Introduction

Ferrocement is one of the composite structural materials. Compared to the cross section of structural elements slab, beam, and column, ferrocement elements are very thin in cross section. Ferrocement consists of cement mortar and reinforcement by many closely placed layers of steel wire mesh [1]. It has become the basis for modern reinforced concrete, and it was invented in France and the Netherlands in the early 1840s. Since there are contrasts between cement and concrete and hence used interchangeably. When ferrocement was invented in the mid-nineteenth century, the meaning of cement changed. The original name was given to the reinforced concrete at least since the 1890s as ferroconcrete. Ferrocement has comparatively better strength and impact resistance. It provides superior resistance to corrosion, earthquake, and fire than conventional materials, and hence, almost equal weightage is given to ferrocement [2]. The excessive use of construction materials like ferrocement has created serious environmental concerns in many regions. This leads to natural aggregate resources getting exhausted. Hence, it is necessary to find alternate aggregates in an urgent manner. The sustainability issue has necessitated the need for research towards finding sustainable alternatives to save natural resources.

* **TASK OBJECTIVE**
Reproduce the ferrocement introduction above word for word, from its heading through its final sentence.

* **ENTRIES SUPPLIED**

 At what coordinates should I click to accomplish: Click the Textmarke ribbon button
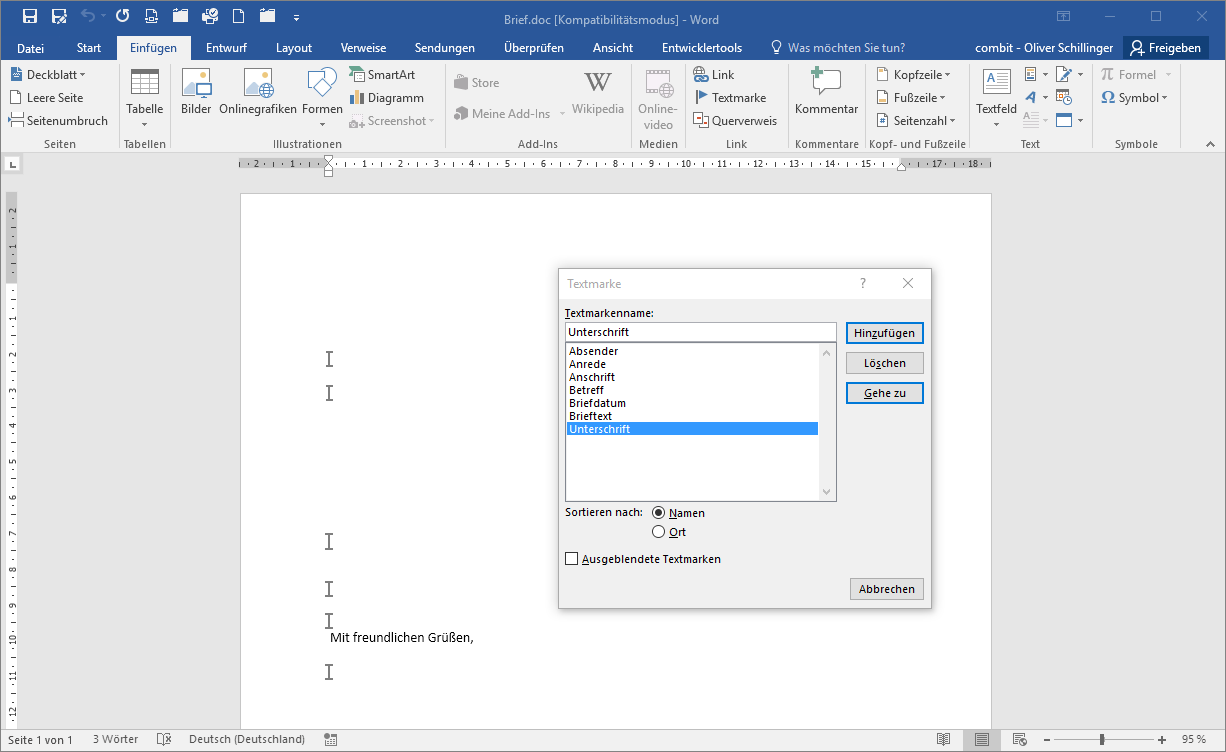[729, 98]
* * *
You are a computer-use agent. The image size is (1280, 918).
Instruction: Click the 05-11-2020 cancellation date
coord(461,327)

* **REPLY**
Introduction

Ferrocement is one of the composite structural materials. Compared to the cross section of structural elements slab, beam, and column, ferrocement elements are very thin in cross section. Ferrocement consists of cement mortar and reinforcement by many closely placed layers of steel wire mesh [1]. It has become the basis for modern reinforced concrete, and it was invented in France and the Netherlands in the early 1840s. Since there are contrasts between cement and concrete and hence used interchangeably. When ferrocement was invented in the mid-nineteenth century, the meaning of cement changed. The original name was given to the reinforced concrete at least since the 1890s as ferroconcrete. Ferrocement has comparatively better strength and impact resistance. It provides superior resistance to corrosion, earthquake, and fire than conventional materials, and hence, almost equal weightage is given to ferrocement [2]. The excessive use of construction materials like ferrocement has created serious environmental concerns in many regions. This leads to natural aggregate resources getting exhausted. Hence, it is necessary to find alternate aggregates in an urgent manner. The sustainability issue has necessitated the need for research towards finding sustainable alternatives to save natural resources.